Çeşitli tevillerle herşeyi haramlayan bu kesim, kendisine gelince tüm şeyleri maslahat icabı diyerek helal saymakta. Sonra gelip bu tür yerlerde milletin kafasını bulandırmakta.
Net olarak diyebilirim ki, kim kasten küfrün herhangibi işini severek isteyerek küfre teslim olarak,kendisini küfür dininden görerek işlerse zaten küfürdedir.
İmza atma meselesi hayatımızın neresinde yok ki?
Pc'lerde proğram anlaşmaları--- bunu geçelim
Elektrik-su-telefon aboneliği- -- bunun maddelerindede bizzat küfrü kabul edilen maddeler var
Şehirlerarası yolculuk yaparken bilet alırken bilmeden bazı maddeleri kabul edersiniz,
evinize çanak çömlek alırken adına ne derseniz küfrün her türlü kanununu kabul ediyorsunuz...
Yani iş çıkmaza giriyor.
Samimi olan varsa gelsin önce desin, ben kredi-banka kartlarımı evdeki suyumu elektiriğimi,çöp vergimi vs her türlü küfre bulaşacak herşeyi red ettim bıraktım derse onun ellerinden öper bu konuyu gündeme getirmesine razı olurum.
Ancak hem kredi kartı kullanacak, hem de elektirik su adsl telefon kullanacak geçmiş burada herşeyi tevil edip kendisini haklı çıkarmaya çalışacak.
Herşey bu kadar basit değil.
Bu zihniyet, askere gidenleride topluca tekfir eder,
çocuğunu okula gönderenleride topluca tekfir eder,
ama bir kaç sene sonra kendiside askere gider çocuğunuda okula gönderir, ne oldu dersen koca bir hiç....
Bizim bu mevzulardan önce hangi durumlarda dinden çıkarız bunları konuşmamız gerekir, hangi durumlarda kasten bilerek isteyerek küfre boyun eğerek imza atıldığında dinden çıkılır bunları konuşmak gerek..
Bir hoca vardı Allah ona merhamet etsin, çoğu yanlış anlardı. Adam ya bu askerliğe bu ülkede her türlü gidilecek, yani kaçarı göçeri yok 10binde 1 ihtimal belki kaçan göçen olur onlarında çoğu zengindir.
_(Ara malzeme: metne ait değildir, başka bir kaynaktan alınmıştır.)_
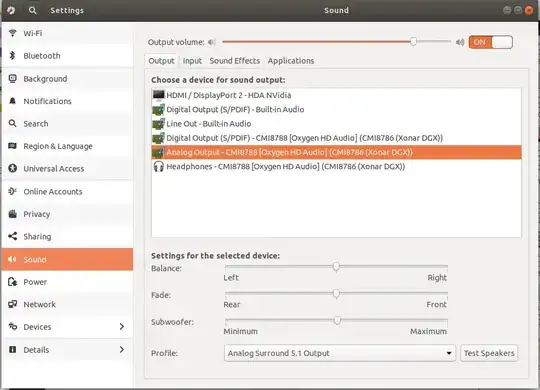This screenshot has height=390, width=540.
Task: Open Wi-Fi settings via its icon
Action: pos(13,33)
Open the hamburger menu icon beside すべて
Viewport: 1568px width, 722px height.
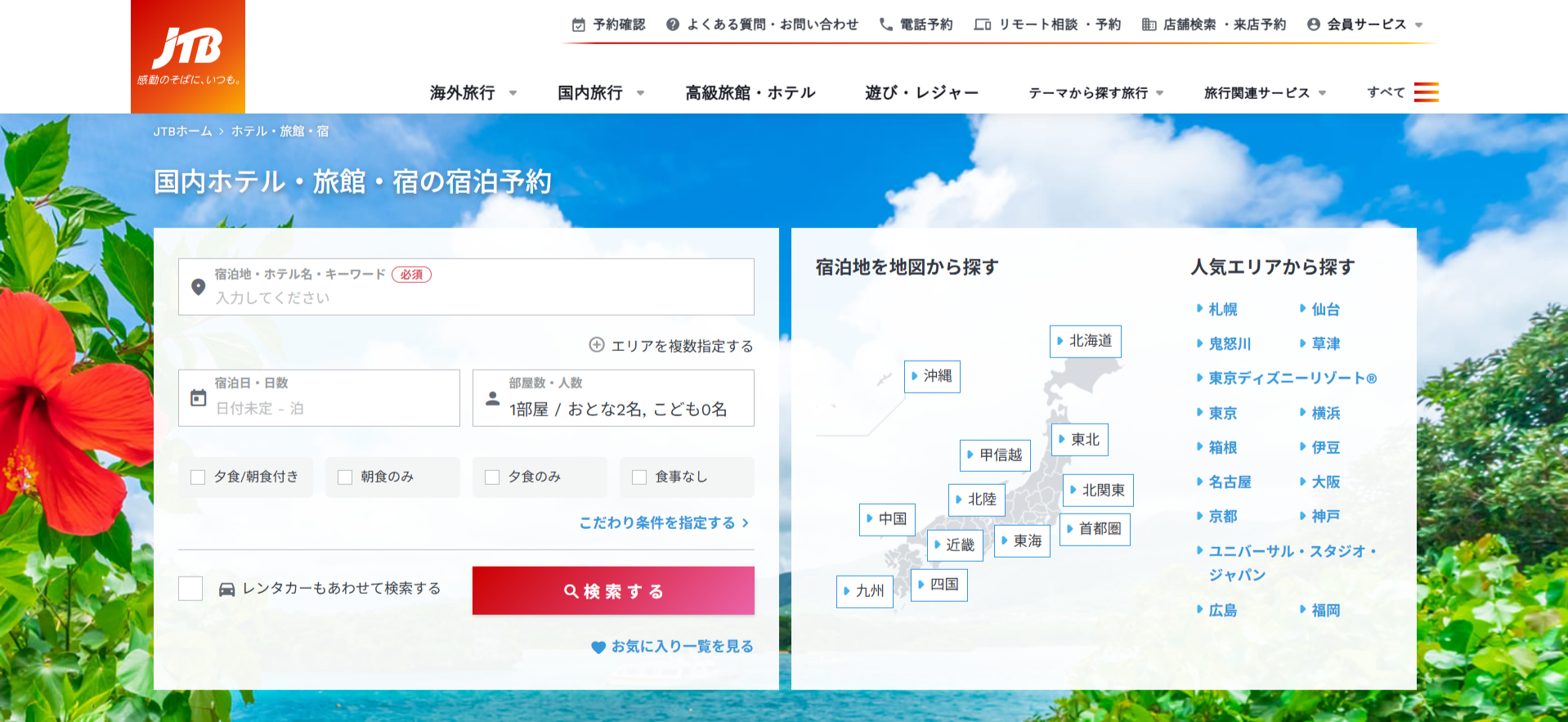(1426, 92)
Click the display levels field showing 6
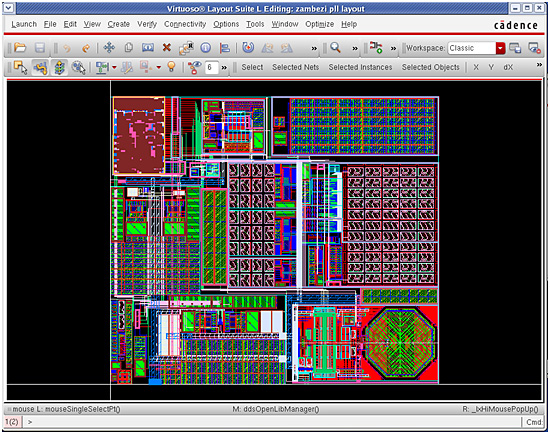 [x=212, y=67]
Hoca diyordu madem askerliğe gidiliyor bu konuya müdahale edemiyorsak askerliğin içinde işlenecek küfürleri konuşalım içine düştüğümüzde küfürden korunmanın yollarına hangi durumlarda şirke düşeriz düşmeyiz diye tartışalım derdi.
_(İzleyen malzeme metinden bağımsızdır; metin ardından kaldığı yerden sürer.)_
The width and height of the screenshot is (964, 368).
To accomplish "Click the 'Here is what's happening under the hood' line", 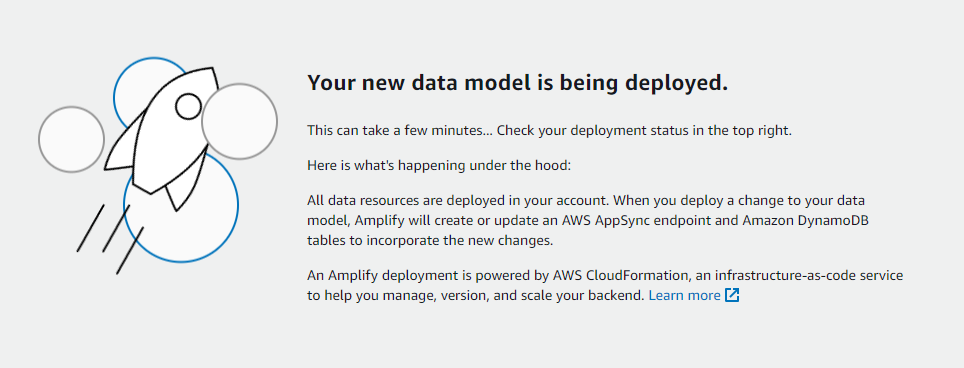I will tap(440, 166).
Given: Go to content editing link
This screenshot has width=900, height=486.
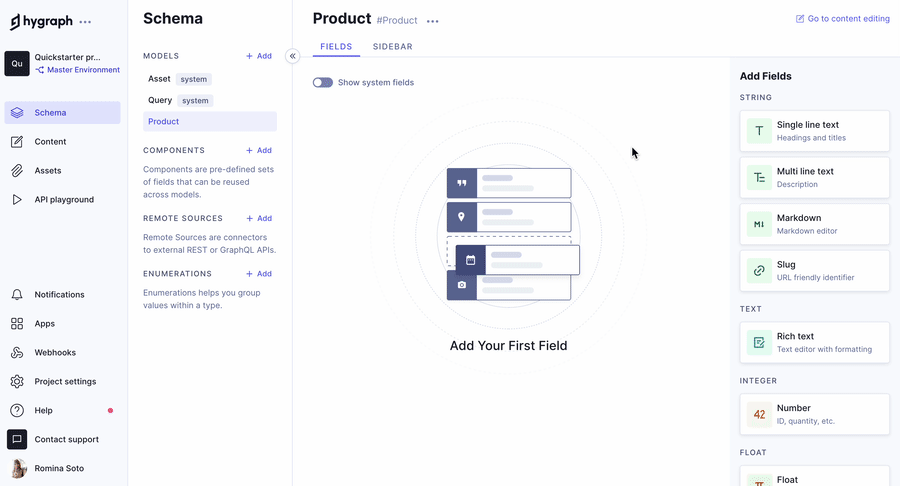Looking at the screenshot, I should (x=842, y=19).
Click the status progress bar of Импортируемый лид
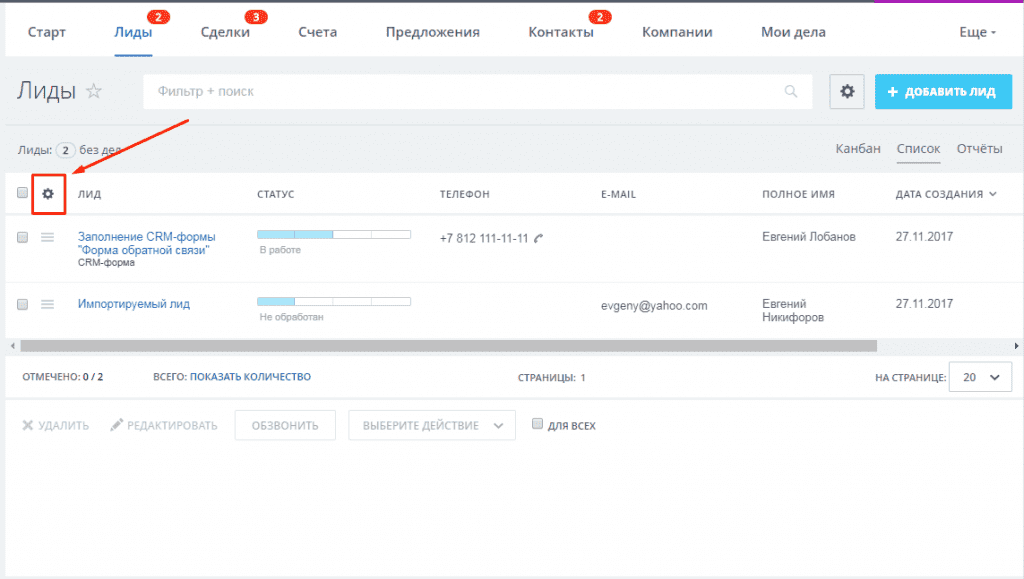 pos(333,300)
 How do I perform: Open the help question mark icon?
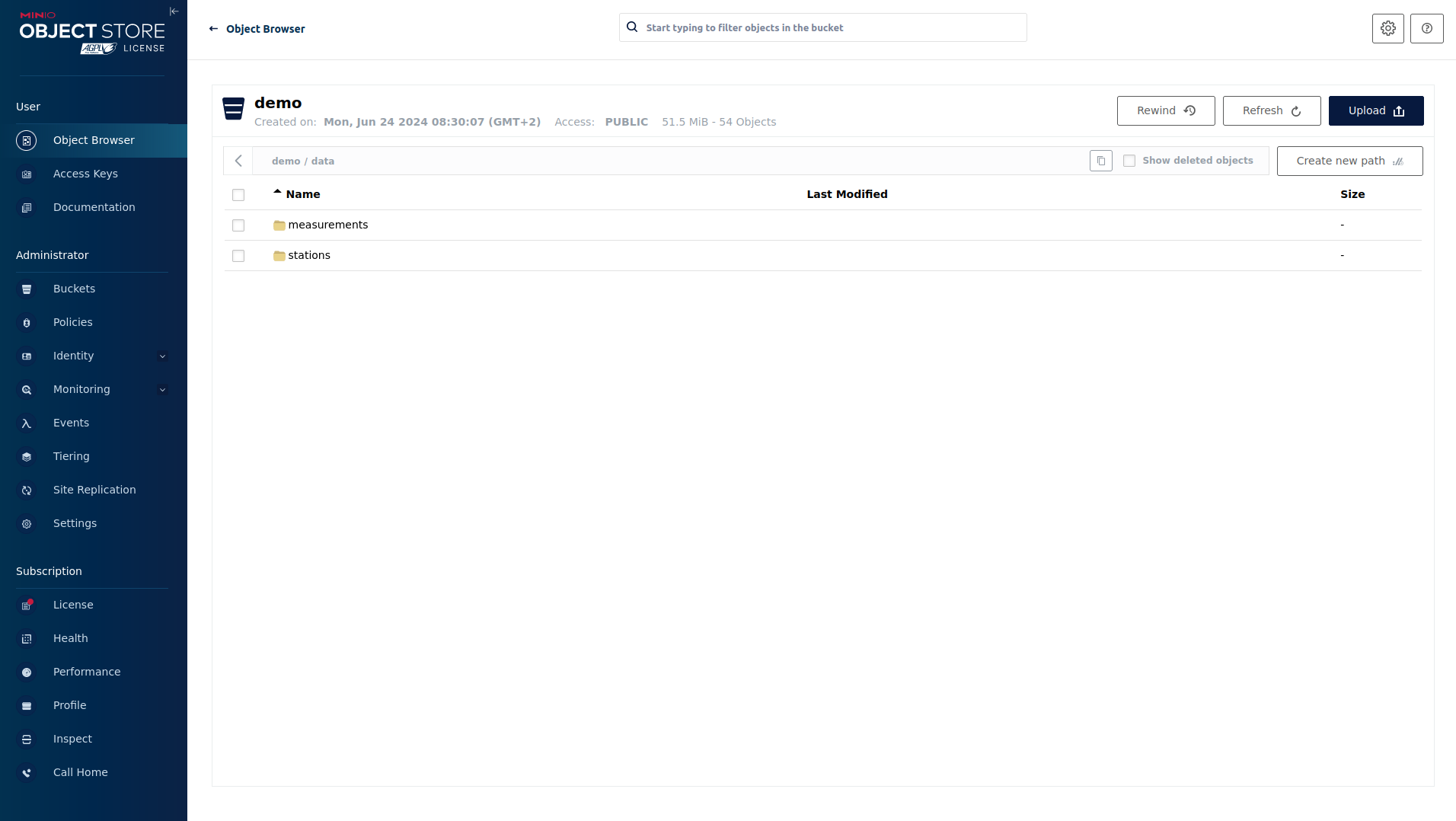tap(1426, 28)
Şuana kadar bu mevzuda hep ütopik hayaller yazıldı çizildi peki ne oldu bizzat bu konuda atıp tutanlar askerlik ile imtihan oldu. Bırakın müslümanı bir cahil kafir bile askere istemerek zorla gitmekte. Sapla samanı ayırmak gerek, kalbinde iman olan birini sanki davulla zurnayla düğünle askere gidenlerle bir tutmak aşırı derecede bencilliktir.